Interactive virtual environments
Natural interfaces/multimodal interaction in virtual reality
Context-aware immersive/interactive virtual environments
Virtual human representation Morgado in virtual reality
Sound synthesis and design for immersion
User sensing technology
The papers are organized into two main groups according to their applications. In the first group, we find three papers that present issues related to effective visualisation of virtual environments and multimodal interaction in virtual reality. Morgado et al. detail how the application of bot spooler architecture to integrate virtual worlds with e-learning management systems for corporate training can be used for integration of virtual worlds in learning management systems (LMS) for organisational management of e-learning activities. The presented system architecture foresees several alternative communication channels between LMS and virtual worlds, including the spooling of automated clients or “bots” and the flexibility to inject code if necessary and possible. Falconer E. identifies aspects of visualisation and soundscape design to provide high impact upon users’ sense of space in virtual simulations and discusses the use of a phenomenographic method to study how users’ experience affects their response to the virtual simulation. Economou et al. discuss issues related to effective virtual human representation in virtual environments, including avatars, puppeted avatars, replicants and autonomous agents. All papers in this first group highlight directions of future work to enable the creation of more affective user experiences in virtual environments.

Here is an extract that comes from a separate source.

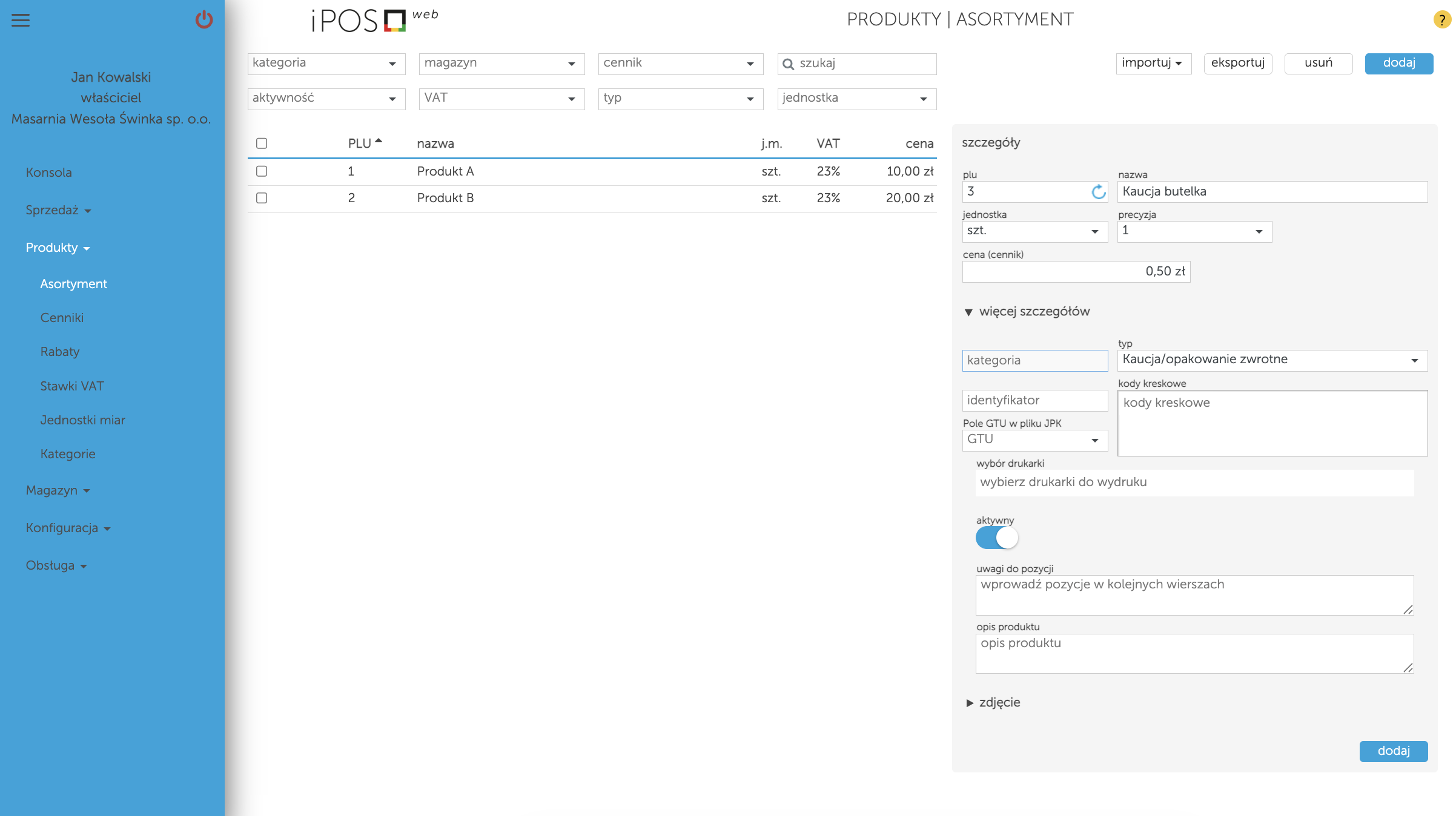Open the magazyn filter dropdown
Viewport: 1456px width, 816px height.
coord(501,64)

In the second group, we find again three papers based on context-aware immersive/interactive virtual environments using sensing technologies. Luiza et al. address issues related to complexity of understanding the affective processes associated with user task engagement and investigate features extracted from electroencephalogram signals for the purpose of affective state modelling of users in order to achieve a system that can recognise and react to the user’s emotions. Antoniou et al. present how full utilisation of spatial and overall environmental degrees of freedom can be used in order to maintain the immersion, engagement and educational impact that web-based virtual patients have brought in contemporary medical education. The presented work demonstrates that careful balance has to be maintained between technological capacity and content requirements, based on user requirements in order to achieve more effective and impactful experiential educational modality. The final paper by Karchoud et al. presents a single long-life application that adapts itself dynamically to the current situation by detecting occurring events and building contextually described situations enabling mobile apps to respond effectively to user needs on the fly. The paper proposes a global architecture based on an event-condition-action (ECA) rule paradigm managing transparently all functionalities the user may require, by adapting itself dynamically to the existing situation.
In summary, the papers appearing in this special issue suggest pathways for future research and development allowing effective understanding of contextual, location-based and biometric information to enable the creation of enhanced interaction in virtual environments.